One of the funniest things to be said in the political world over the last few days was Rick Santorum’s complaint that he’s not interested in starting some sort of culture war:
Rick Santorum on Tuesday stood by comments he made in 2008 about Satan attacking the United States, telling reporters here that he is going to “stay on message” and continue to talk about jobs, security, and “taking on forces around this world who want to do harm to America.”
This is the same Rick Santorum, of course, who’s been running around the country claiming the president is the apostle of a “phony theology” who is determined to stamp out the practice of Christianity, not to mention basic American liberties.
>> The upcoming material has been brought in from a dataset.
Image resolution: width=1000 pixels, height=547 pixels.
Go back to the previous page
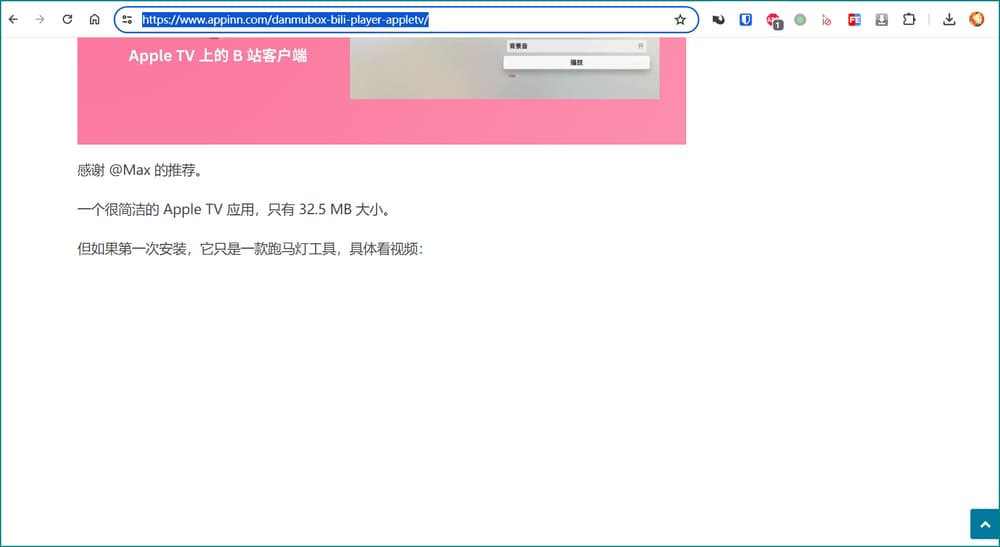click(13, 19)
Conservative U.S. News blogger Scott Galupo calls B.S. on the dishonest attempts to pretend a separation between cultural and economic issues on the Right:
Since the firestorm over contraception and religious freedom erupted, there seems to be some kind of consensus that the “culture war” has returned to the fore of American politics. The consensus is wrong. The culture war never stopped….
Out of political convenience or cultural distance, Beltway conservatives refuse to see this: Hardcore conservative opposition to Obama has always been cultural and theological. The pop-theological mainstream of American evangelicals has so thoroughly assimilated the ideal of American capitalism that any deviation, however modest, from it is tantamount to radical godless humanism. And, in an extension of an older intradenominational debate, conservative Catholics like Santorum deeply mistrust the ideal of “social justice” as championed by the Catholic left.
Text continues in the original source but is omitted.